For researchers studying issues related to behavioral psychology and addiction, the data that comes from online gambling is a veritable gold mine of actionable intelligence. In the days before the modernization of the gaming industry, any analysis of behavior patterns relied on things like manually tracking data from operators in person or potentially unreliable surveys of customers themselves. The lack of reliable granular data made it difficult to draw a detailed picture of the connections between a player's behavior and their overall risk exposure.
It's all too easy for poker to cross the line from a hobby (or job) into a dangerous concern. And it's certainly not unique as a threat in this regard.

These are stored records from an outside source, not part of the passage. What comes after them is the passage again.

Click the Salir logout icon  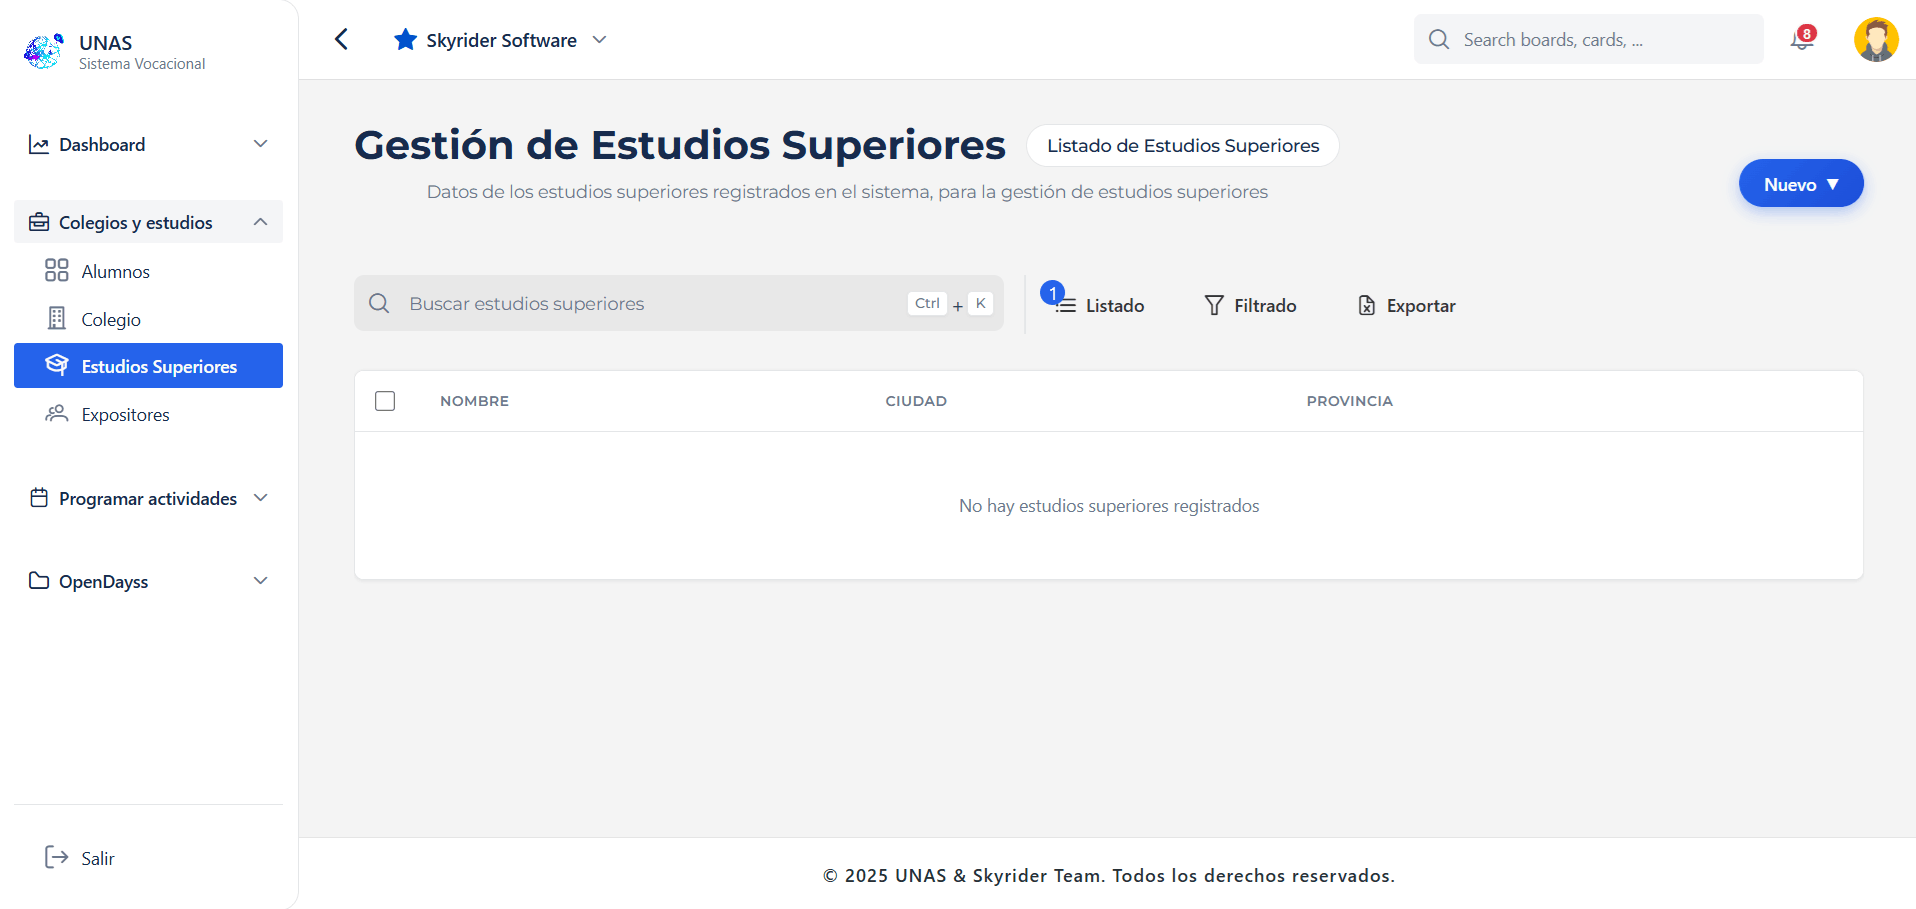pos(56,857)

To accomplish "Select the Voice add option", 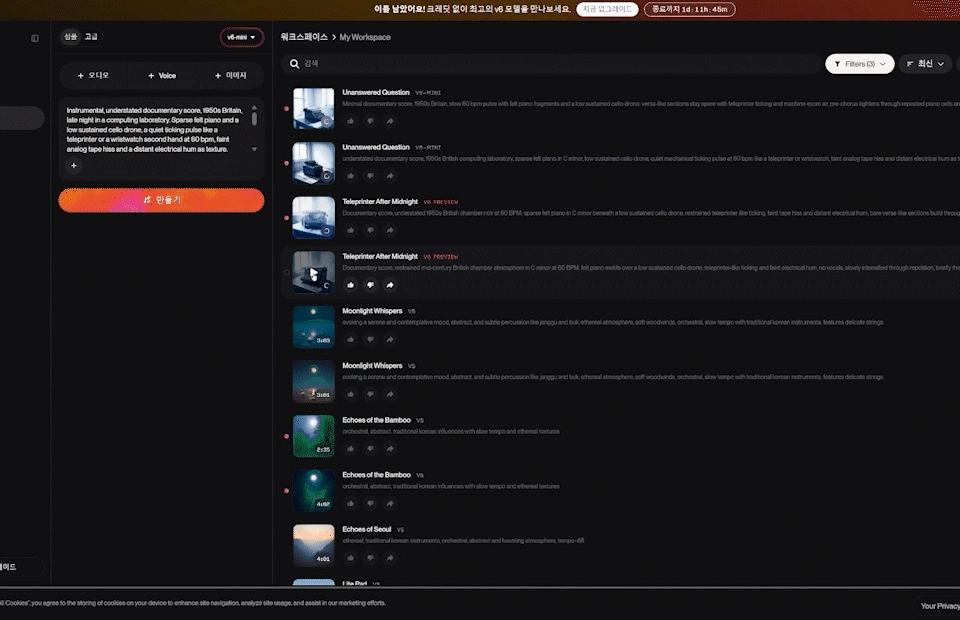I will [162, 75].
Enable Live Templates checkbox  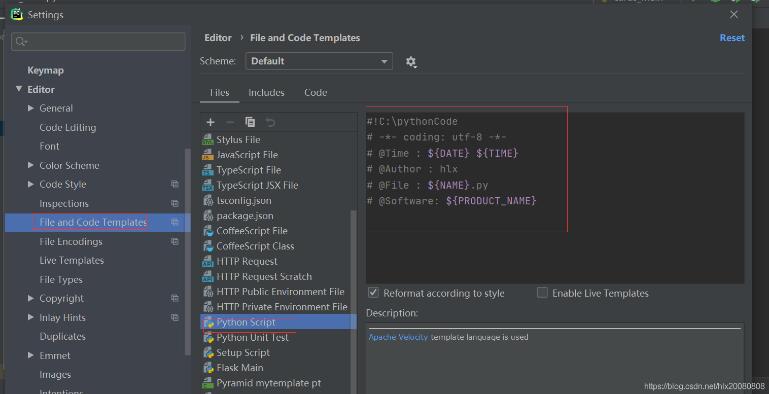coord(542,293)
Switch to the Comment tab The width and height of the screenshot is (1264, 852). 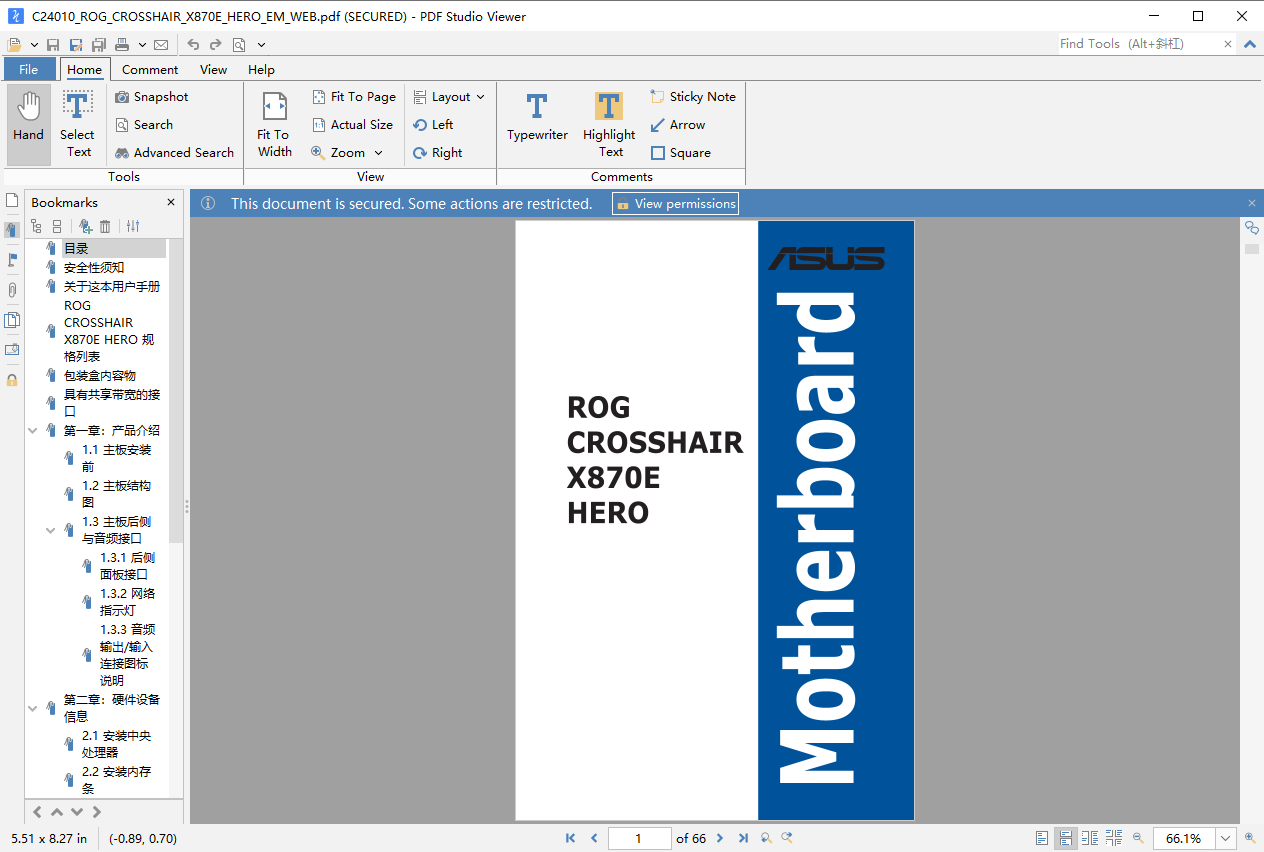[x=149, y=69]
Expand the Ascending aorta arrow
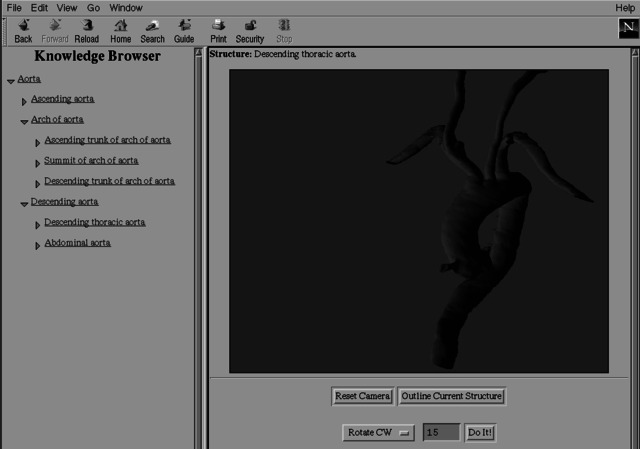The width and height of the screenshot is (640, 449). pyautogui.click(x=25, y=102)
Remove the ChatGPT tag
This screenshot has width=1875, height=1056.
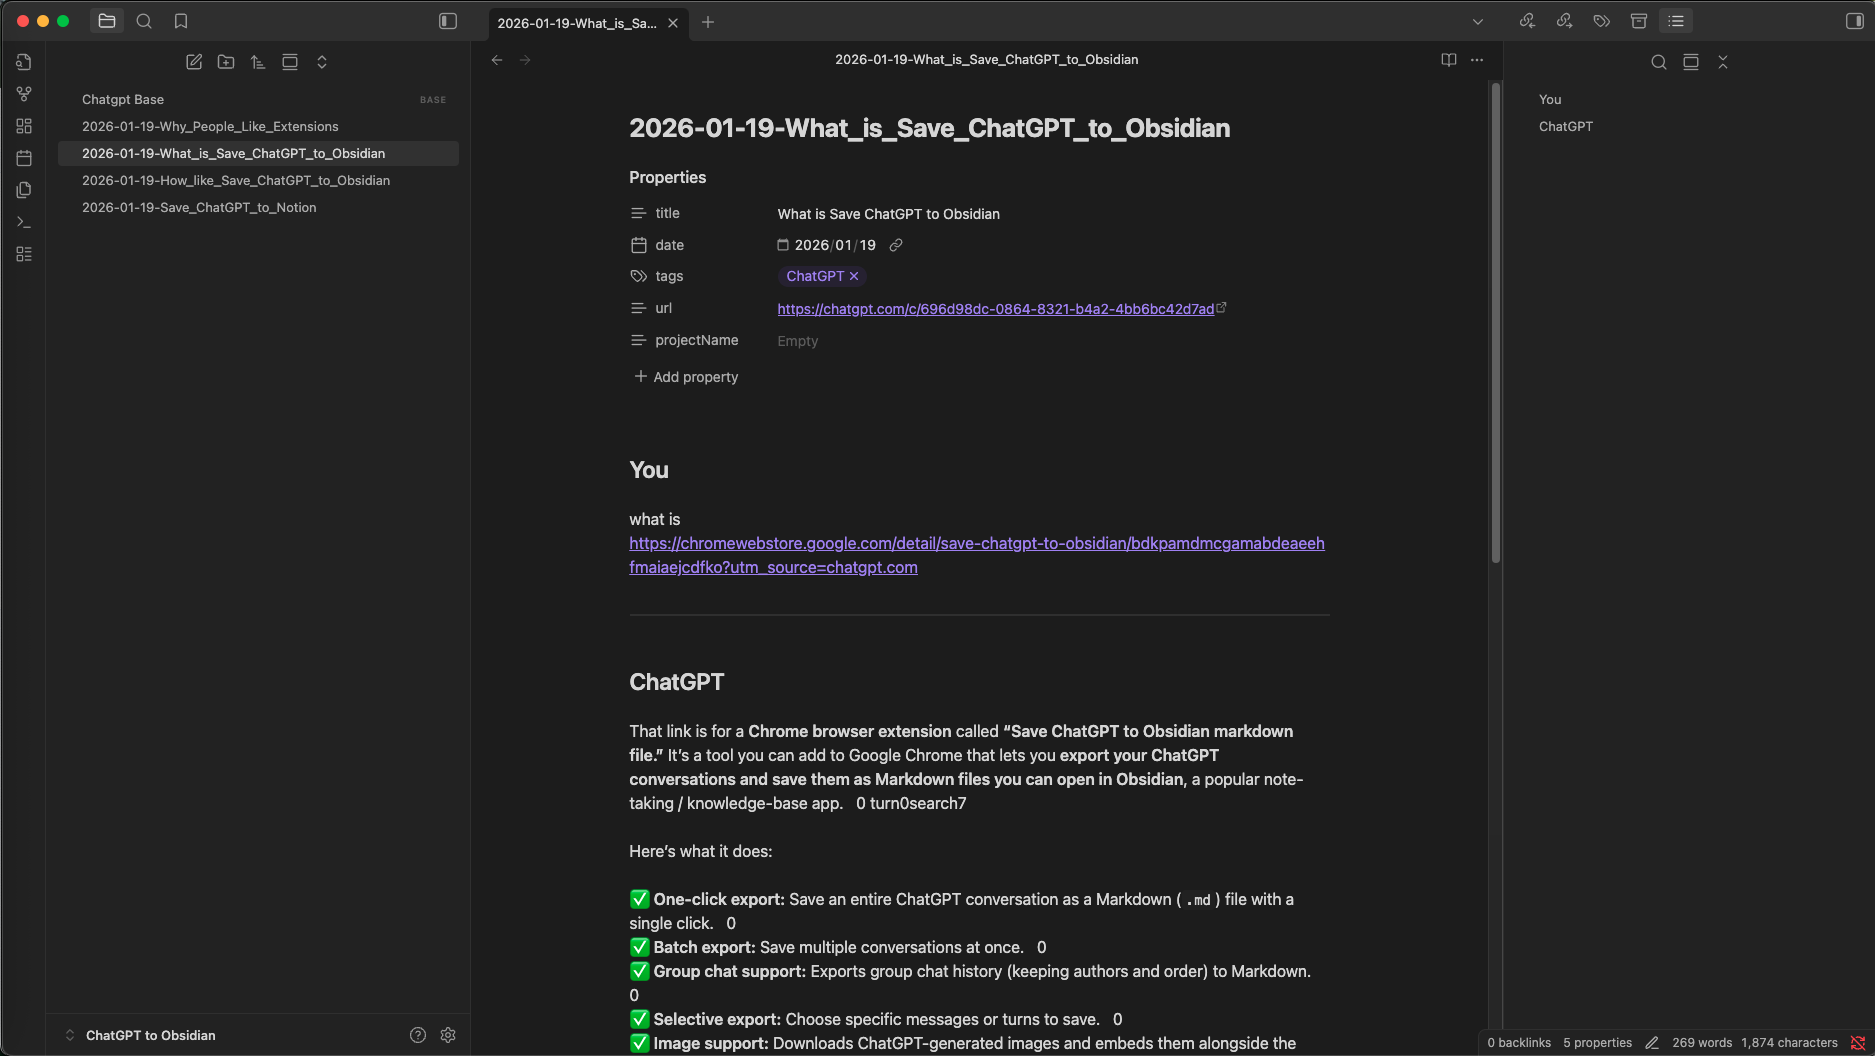[x=854, y=276]
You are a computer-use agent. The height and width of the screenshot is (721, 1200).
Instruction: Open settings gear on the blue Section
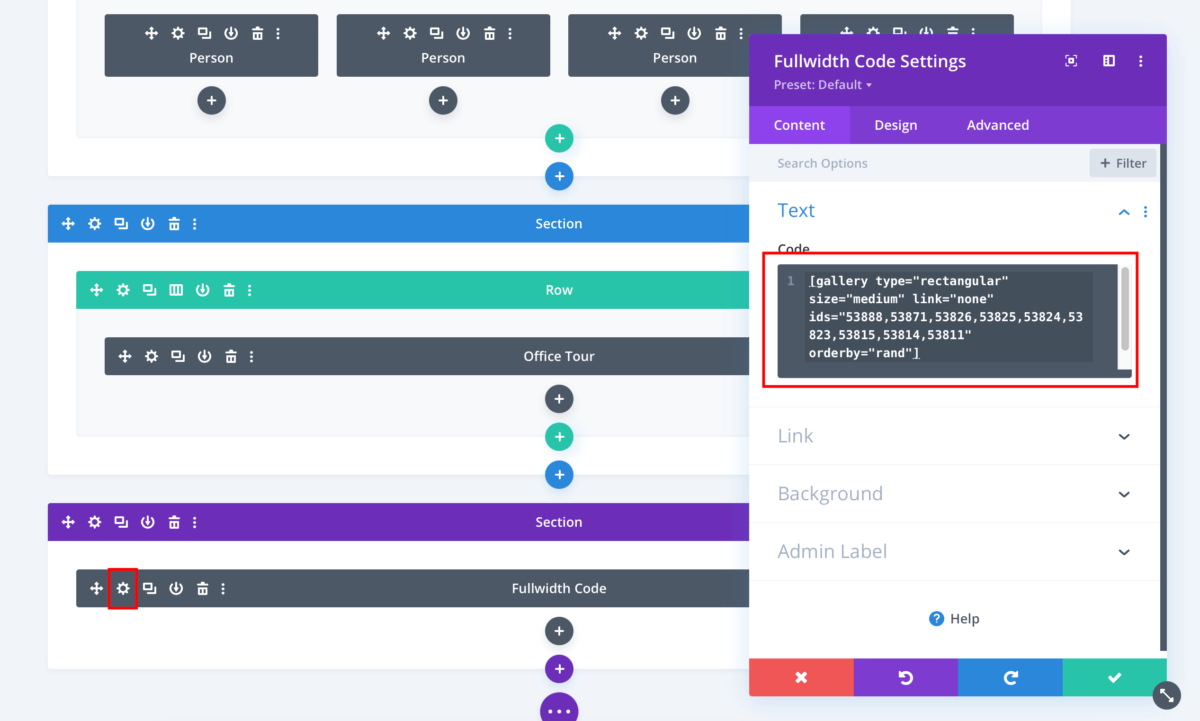pyautogui.click(x=94, y=223)
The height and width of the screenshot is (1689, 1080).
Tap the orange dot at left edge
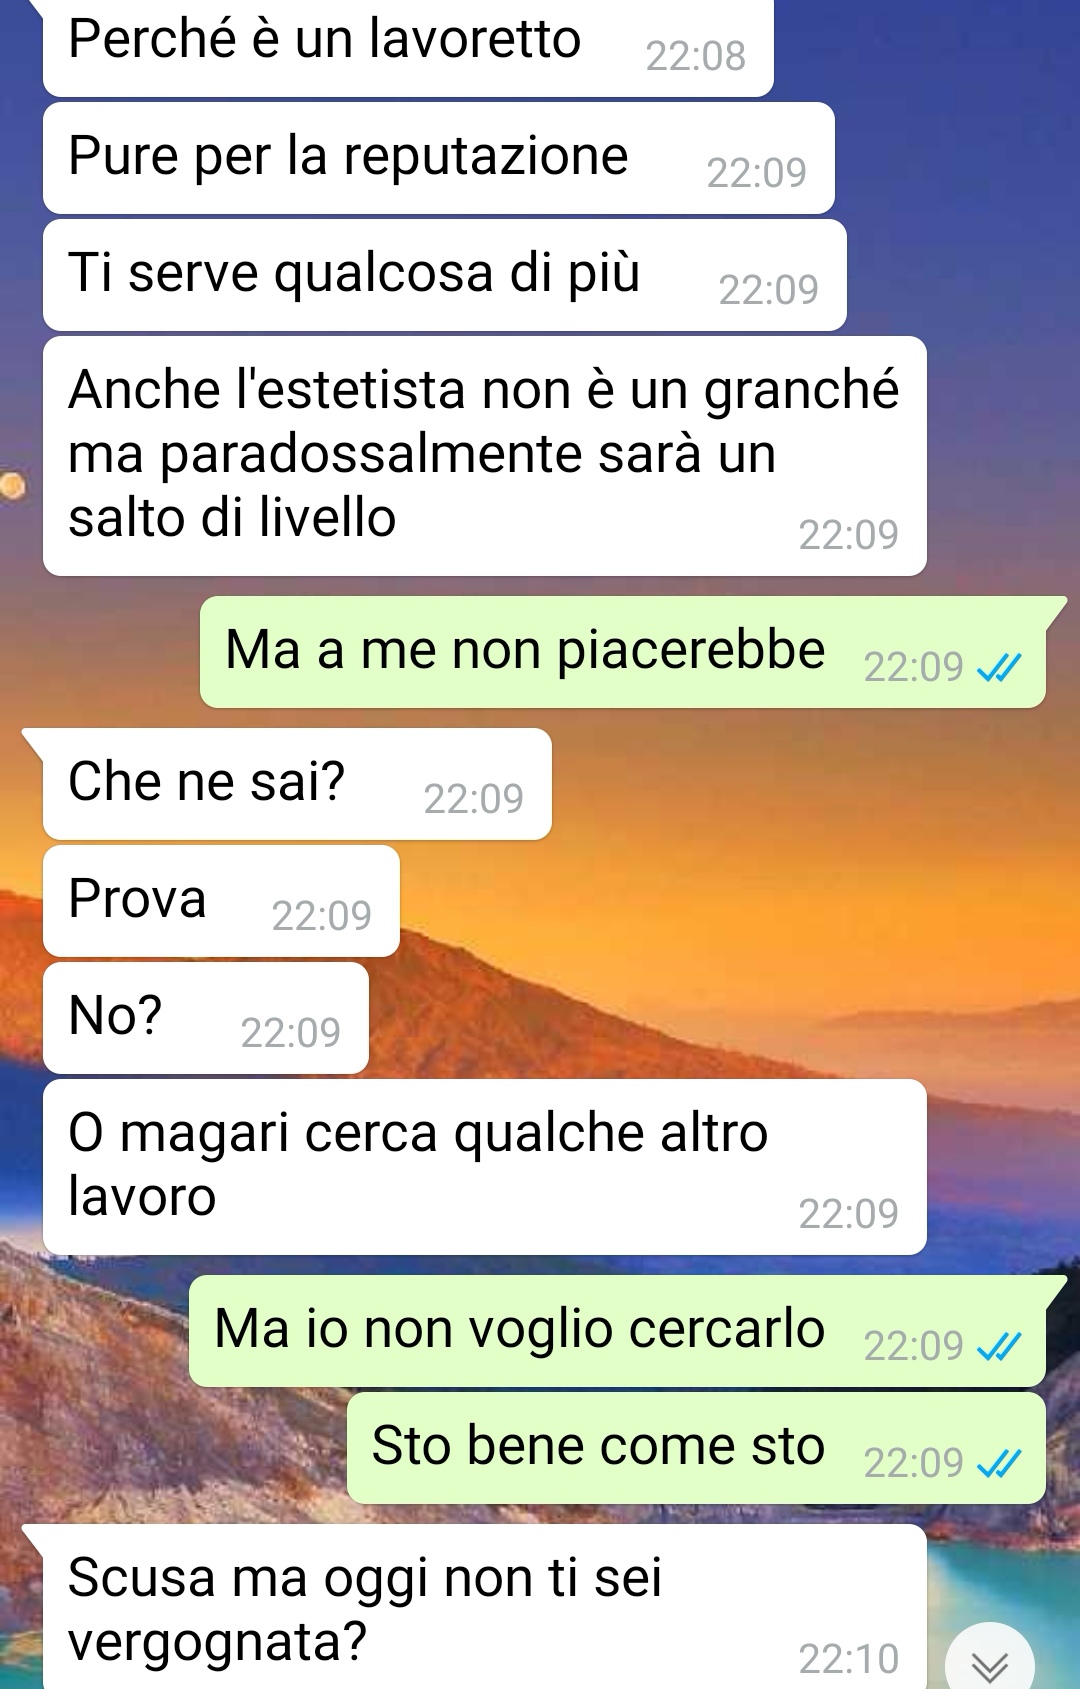(x=11, y=486)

Video games, social media, TV drama, secular jobs—all of these things have the potential to take up too much of our brain during periods when we should be taking care of other responsibilities. Behavioral researchers already have a term for this kind of unconscious worry: the Tetris effect.
As early video games such as Tetris became a part of pop culture in the late 20th century, some gamers began to experience the sounds and images of the game in their subconscious thoughts and dreams. For a cohort of Tetris players, the game became a concern. Even when they weren't playing it with their hands, they were playing it in their heads.
The point at which this concern becomes dangerous in a game like Tetris or poker is hard to define and is indeterminable using the time-based damage markers set in the game.
It's also hard to spot in poker in particular, because the element of skill and the other fundamental qualities of the game tend to excuse some of the time commitment as the mere pursuit of perfection.